Saving Fingers Using Cutting Edge Technology

By Russ Lee

Such were the ruminations of patent attorney Stephen Gass, while working on a hobby wood project in his Portland, OR-based home shop. "I was out in my shop one day and looked over at the table saw," says Gass, who also holds a doctorate in Physics. "I wondered if it might be possible to stop a saw fast enough to avoid serious injury if you ran your hand into it by accident. So, I did some calculations. I figured out how fast it would have to stop, how much force would be involved, and if it was a realistic thing to do."

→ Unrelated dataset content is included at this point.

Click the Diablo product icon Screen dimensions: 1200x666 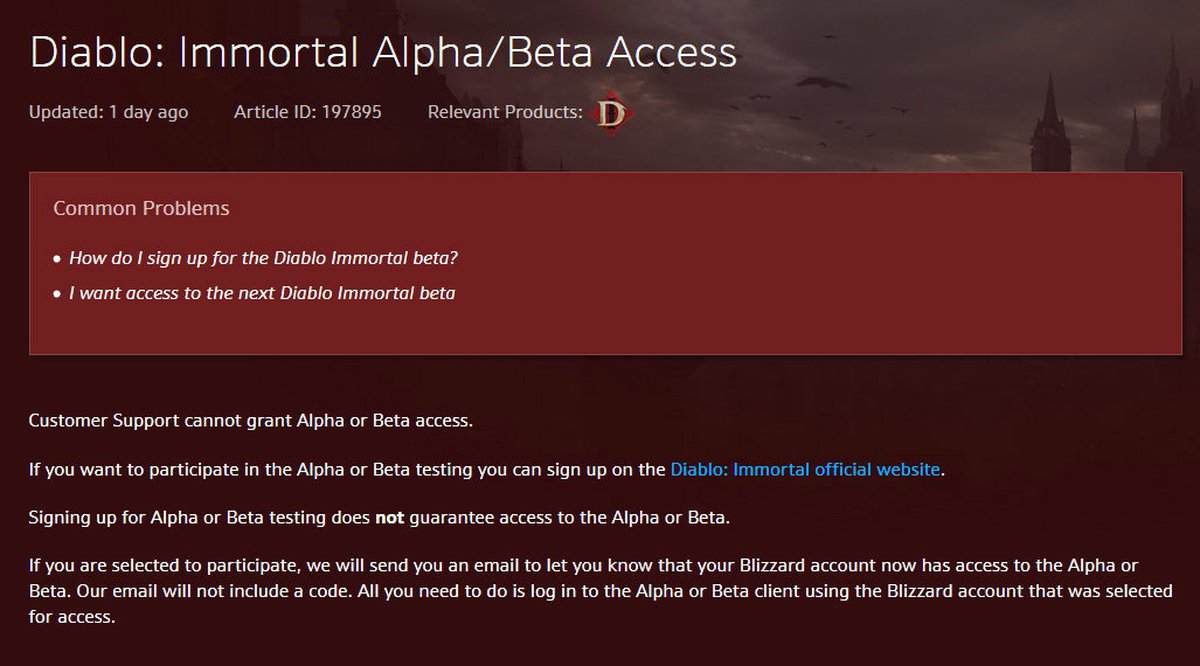point(611,113)
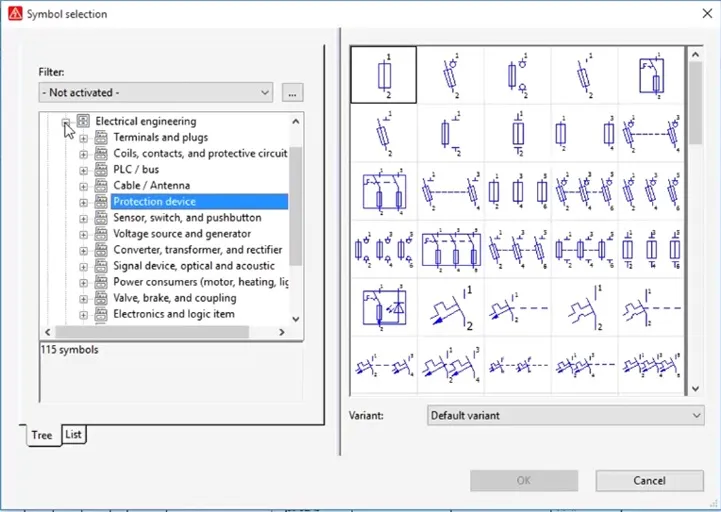Select Sensor, switch, and pushbutton category

[x=187, y=218]
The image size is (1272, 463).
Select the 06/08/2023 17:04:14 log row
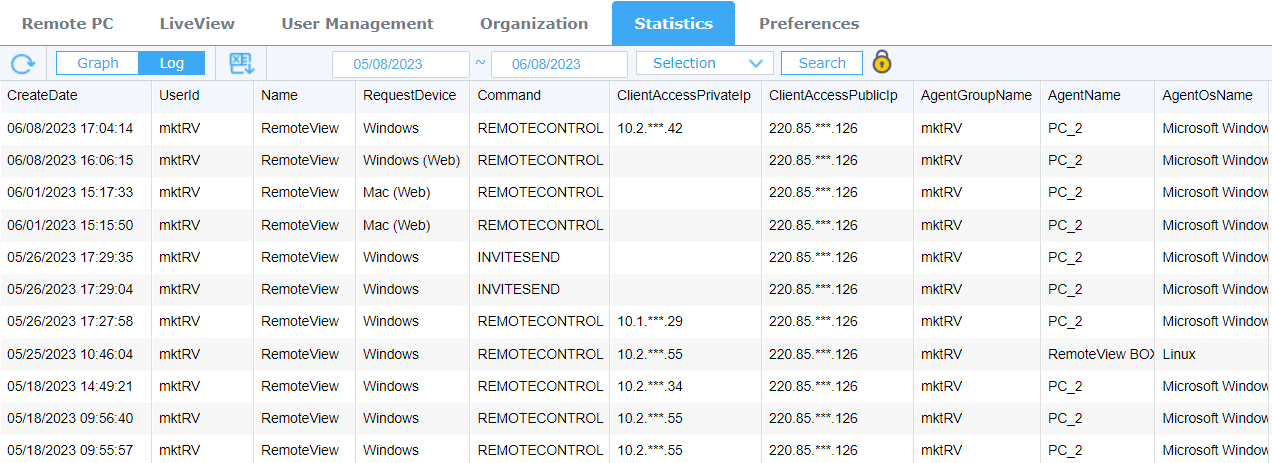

What Gass came up with was a revolutionary idea for a table saw brake that brings a blade to a full stop within three milliseconds (that is three one-thousandths of a second) after encountering human flesh. Even more amazing, the device can differentiate between wood or plastic and your finger by measuring each material's electrical charge. That means an operator can freely process materials for months on end without a pause in operation, but as soon as his finger comes in contact with the blade, everything comes to a speedy halt.

"The system detects a person's capacitance, or ability to store a charge," Gass explains. "It is an inherent property of all physical objects. The human body, because it conducts pretty well, has the ability to absorb and store a charge quickly. But wood and plastic don't conduct very well, so their capacitance is low."

Gass further notes, "We put an electrical signal on the blade so that when you are cutting wood or plastic, nothing happens to the signal, it just stays at the same level. When it runs into your finger, your body absorbs some of the signal and it drops the level down very quickly. In fact, before the first tooth leaves your finger, the brake will have already tripped."

Safety stop
The brake, which Gass has named SawStop, is best described as a type of hermetically sealed plastic cartridge, which is mounted about 1/8" away from the face of the saw blade inside the body of the table saw. Inside the cartridge, a brake shoe sits in front of a very powerful spring, which is actuated when a sensitive fuse wire is tripped. When the system detects contact with a finger, it burns the fuse wire, which releases the spring very quickly and causes the brake to make contact with the blade. The angle of contact is such that once the brake hits the blade, it is self-locking. Friction between the blade and brake pull the brake more tightly against the blade.

Because the system is initially triggered by the blade coming in contact with a human finger, the table saw operator will necessarily receive a minor cut before the blade is stopped. But, considering the typical consequences for getting a digit caught in a rapidly spinning cutter, sustaining a little boo-boo is a small price to pay for a lapse in concentration. 

"A saw blade makes one revolution in about 16 milliseconds," Gass observes. "For most people, it takes about 125 to 150 milliseconds to react and pull your hand away once your finger gets caught. With an 80-tooth blade, that means close to 800 teeth will cut into your finger before you can pull it out. With our system installed, and using an 80-tooth blade, the blade would stop within 20 teeth. You almost can't believe it until you see it for the first time yourself."

Another appealing feature of the SawStop system is that it is installed below the table saw deck, which means there are no bothersome guards to deal with. "It doesn't affect the operation of the saw in any way until you need it," Gass says. "Then you would be very, very happy it was there."

The SawStop system is engineered to render the table saw inoperative if anything goes wrong with the brake before or during operation of the saw. For those materials that exhibit higher capacitance characteristics (such as aluminum) that would cause the fuse wire to trip, the operator may override the system for that cutting cycle with the flip of a switch. On those occasions where the brake has been actuated, a new cartridge must be installed before the saw will become operable again, a simple operation that Gass compares to changing the table saw blade.

Getting a brake
By now you're probably wondering where you can go to purchase a machine with the SawStop system installed. But, for that you will have to be patient. "We don't actually sell anything," Gass says. "Our goal is to license this technology to all of the different manufacturers so they can incorporate it into their machines when they build them."

The folks at SawStop have been generating grass roots support from the ultimate end-users of the product through participation in industry trade shows. Once people see a prototype in operation, Gass hopes they will apply pressure on the equipment manufacturers to include it on their new machines.

"When we first took our idea to the manufacturers, we heard things like, 'Safety doesn't sell,' " Gass says. "That is why we debuted the product at the International Woodworking Fair in Atlanta last year. Our goal is to make people aware of SawStop so that they can go to the companies they buy their tools from and tell them they want it. It is a very funny business model: No, we don't have anything to sell, but we are here at trade shows promoting it, although there is nowhere you can get it yet. 

"We have gotten tremendous positive feedback from people. It is applicable on other types of equipment as well band saws, jointers, hand-held circular saws, mitre saws. SawStop can work on most of the tools you could cut your finger off with in a woodworking shop."